10 Eylül 2008 Çarşamba

2.0 Oldu 3.0 ama Memlekette Durum Hala 0-0

Önce en basit haliyle bir tanım yaparak başlayalım;

Web 3.0 = Semantik/Anlamsal Kavrayış

Dünya milletinin sanal sistemleri topyekün Web 3.0’a geçtiklerinde internet, marketing uzmanlarına ve son kullanıcılara daha anlamlı deneyimler sunabilecek. Çünkü üreticiler, sanal alemin yeni dinamikleri sayesinde kullanıcıların ne istedikleri hakkında daha iyi “sezgisel” kavrayış sahibi olacaklar. Yani yarın internet bir marketing enstrumanı olarak, bir kişinin ihtiyaç duyduğu servisi, ürünü, hizmeti vs. çok daha verimli bir şekilde sunabilecek. Buna ulaşmanın en kolay ve etkili yolu ise şimdilik, internet üzerinden yapılması gereken akıllı tanıtım, pr ve marketing çalışmalarına daha fazla gecikmeden ya bismillah demek.

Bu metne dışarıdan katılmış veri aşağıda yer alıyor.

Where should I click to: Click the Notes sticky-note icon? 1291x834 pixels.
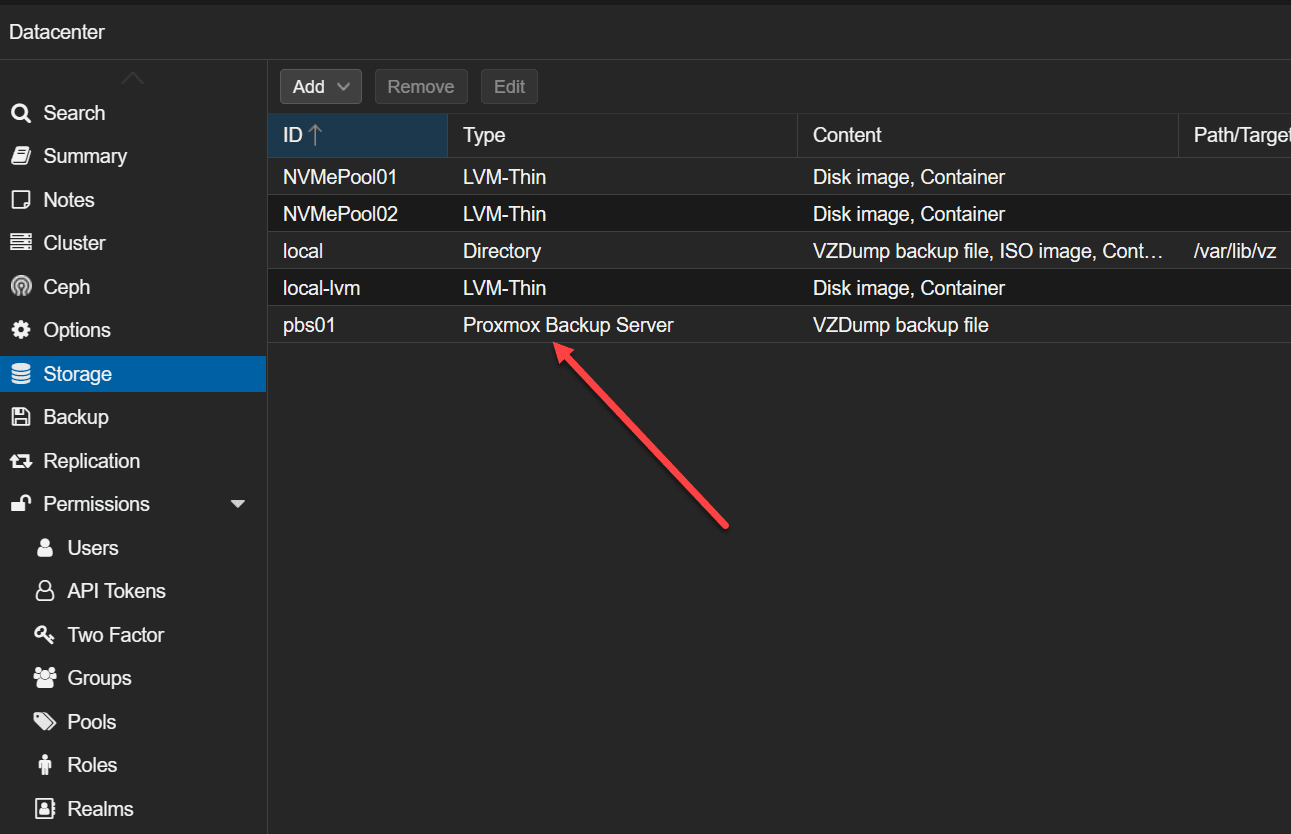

İyi güzel de, bu bizim memlekette öyle kolay olmuyor işte. Hani “az gelişmiş” bir ülke olmanın getirdiği geç kavrayış var ya. Hah işte o iliklerimize işlemiş bizim. Sadece bireysel olarak değil, toplumsal olarak da, sistemsel olarak da iliklerimize işlemiş. Hala bilgisayar kullanamamak da direnen, internet bağlantısına sınırlama getireceğim diye histeri krizleri geçiren zihniyete sahibiz. Hal böyle olunca, elbette lokal konumlu üretici de, işveren de bu konuda “az gelişmiş” olarak kalıyor maalesef.

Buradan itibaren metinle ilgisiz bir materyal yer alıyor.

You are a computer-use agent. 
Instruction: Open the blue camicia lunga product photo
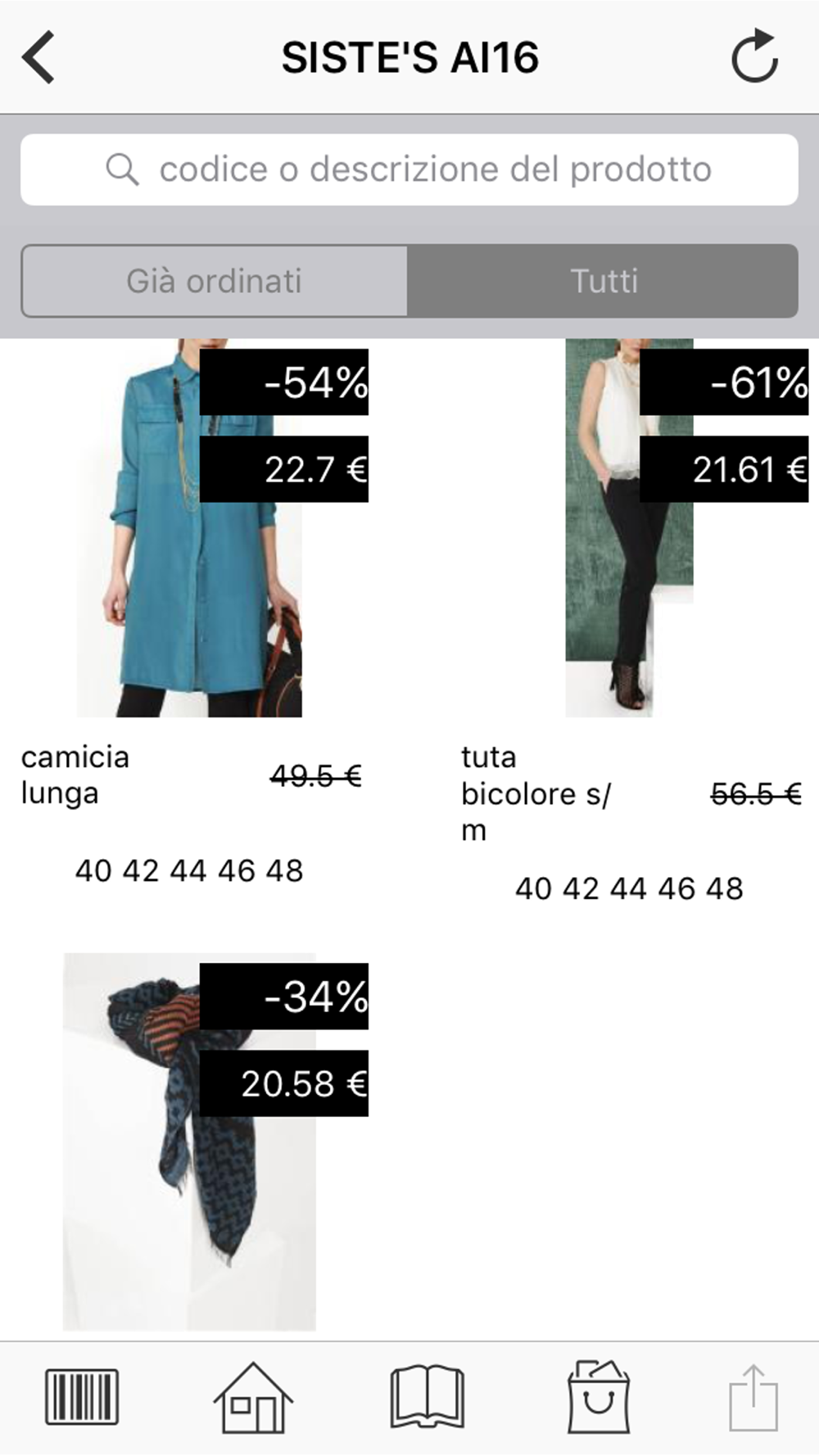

Aslında durum Türkiye’de faaliyet gösteren global markalar açısından daha da kılçıklı. Zira adamlar kendilerine mevzuyu anlatabilecek, algılayabilecek bir muhatap bulmak konusunda dahi hayli sıkıntı çekiyorlar. Değil mi ki faaliyete geçebilsinler.

İşte bu noktada hadiseye ilk önce uyanan aslında PR firmaları. Çünkü, özellikle uluslararası markalarla iş yapan halkla ilişkiler ajansları bu tür taleplerle gün geçtikçe daha da artan bir sıklıkla karşılaşıyorlar. Dolayısıyla PR sektöründe de işler artık iyiden iyiye internet ortamıyla paralel gitmek durumda.

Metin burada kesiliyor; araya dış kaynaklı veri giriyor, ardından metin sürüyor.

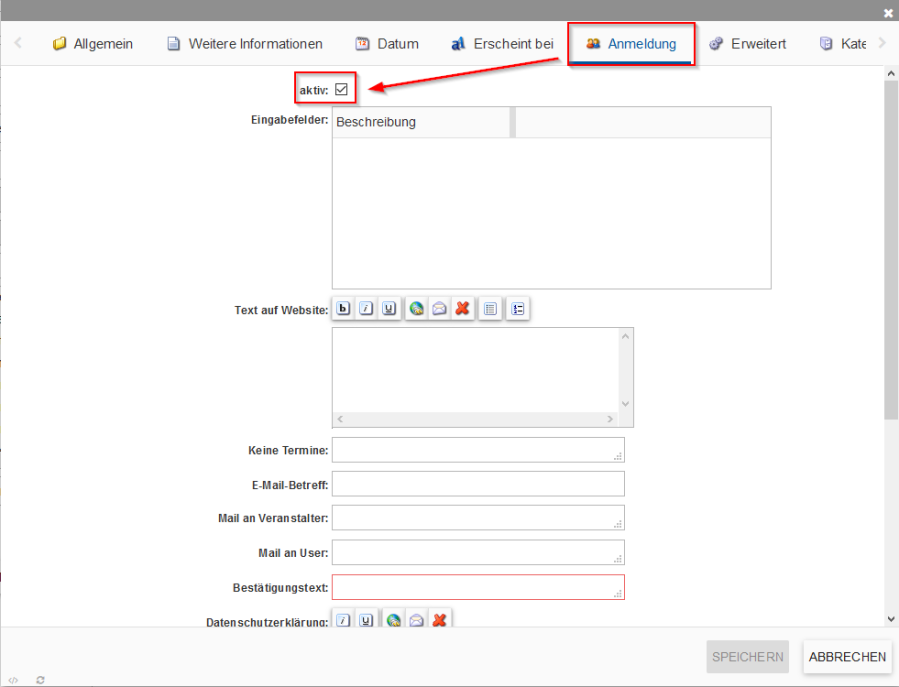Click into the E-Mail-Betreff input field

En çok da Web 2.0’ın nimetleriyle hali hazırda birikmeye başlayan verileri, insanların manevi ihtiyaçlarını ve davranışlarını daha iyi anlamak için ürün geliştirme zahmetine katlanacak olan firmalar ve onların marketing, reklam ve halkla ilişkiler uzmanları, şimdilerde ektiklerini yarın çok daha büyük müşteri bağlılıkları ile biçecekler gibi gözüküyor bana. Ne dersiniz?